Dağıttım. Zihnimi toparlayacak halim takatim yok. Çalıştım, başaramadım. Olmuyor.
Çıfıt çarşısı gibi dağılmış zihnimin karşılığı bir hayat nasıl toparlanır ki? Hem zor hem de biraz zaman alacak haliyle. Madem dergimiz önümüzdeki birkaç ayı bu sayıya topladı, yazacağım mecbur. Dedim ‘’Yaz Ayşe, yaz.’’ ‘’Ne yazacağım?’’ ‘’İçinden ne geliyorsa.’’ ‘’Ya gelmezse!’’ ‘’Gelmiyorsa da yaz, geliyorsa da yaz, neler oluyor bitiyor onu yaz; o da olmadı masanda ne var ne yok onu yaz.’’
İşte, ‘’masa’’ deyince bende akan sular durur. Şimdi kendimi şikâyet etmek istemiyorum çünkü eleştiriye kapattım kapılarımı. Olumsuz hiçbir şey duymak istemiyorum kendimle ilgili. Takdir edilmeye susuz kalmış gibi bir halim var. Şımarmak istiyorum. Abarttım diye düşünüyorsunuz değil mi? Hayır, abartmıyorum. Anlatayım niye abartmadığımı.

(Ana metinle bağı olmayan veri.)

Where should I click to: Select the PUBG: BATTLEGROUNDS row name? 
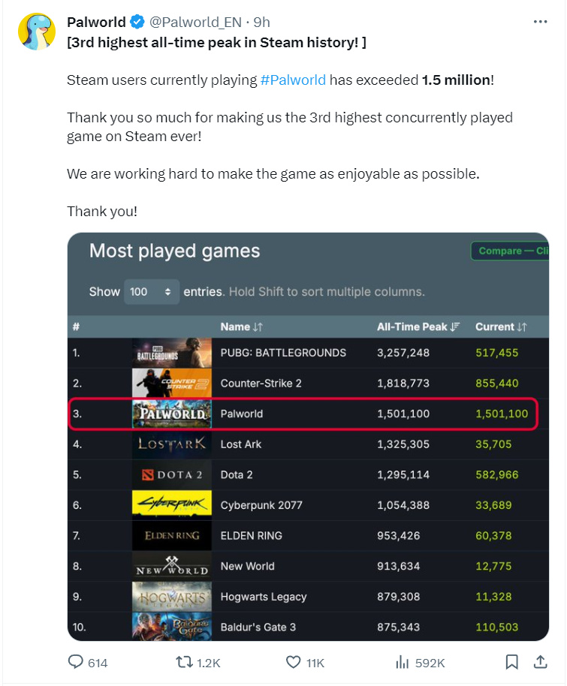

Bundan bir süre önce masamı ve kütüphanemi toplamaya karar verdim. Takdir edilesi bir davranış. Senede anca iki kez yapabiliyorum ki bu da başarıdır benim için. Ama bu kez atmadığım (atmadığım demeyeyim de daha çok atamadığım, atmaya kıyamadığım, kordonu koparamadığım) her şeye ‘hoşça kal’ diyecektim. Müthiş bir karar. Ama… Atmadan önce şöyle bir sayfaları çevireyim dedim. Demez olaydım. Otuz beş senedir tuttuğum ne kadar defterim varsa ki sayısı o kadar değil (iyi ki değil) okumaya başladım. Ve sonuç: Ayşe’den kaçasım geldi. Ne ağlamışım, ne dert yanmışım, ne yaralanmışım! Yeter, dedim. Tamam anladık, kırıldın; kalk ayağa yürü git. Ne uzatıyorsun? Sittin sene üzülecek ne var? Bir ağaç bu kadar üzülüyor mudur? Bir gül goncası? Bir zeytin fidesi? Bir ot? Bir incir ağacı? Ya da bir sincap, ağaçkakan, baykuş, tembel hayvan? Hah, işte geldim sadede. Yani Camus’ya… Ağaç kovuğunda yaşayan hayvanlar kadar olamamak da ne demek! Onu dert et, bunu dert et. Hakikaten ‘’yeter’’ diyesim geldi. Bir de üzüldükçe saçmalamalar var! Beter bir durum? Mesela sittin sene aynı ağaçta yaşayan bir ‘koala’ olsaydım? Mesela! Orada yatar kalkar, yer içer, sosyalleşir mis gibi hayat sürerdim. Ne gelen üzdü giden üzdü diye dertlenirdim ne başardım başaracağım, oldu olacak diye yüreğim ağzımda gezinirdim. Okaliptüs ağacı da nefistir; ohh mis gibi, yirmi saat de uyku. Bir de ‘tembel hayvan’ lakaplı olan var, ağaç kabuğunda yaşayan. O da enteresan; doğaya en az zararı olan hayvanmış. Tam ideal bir yaşam biçimi benim için.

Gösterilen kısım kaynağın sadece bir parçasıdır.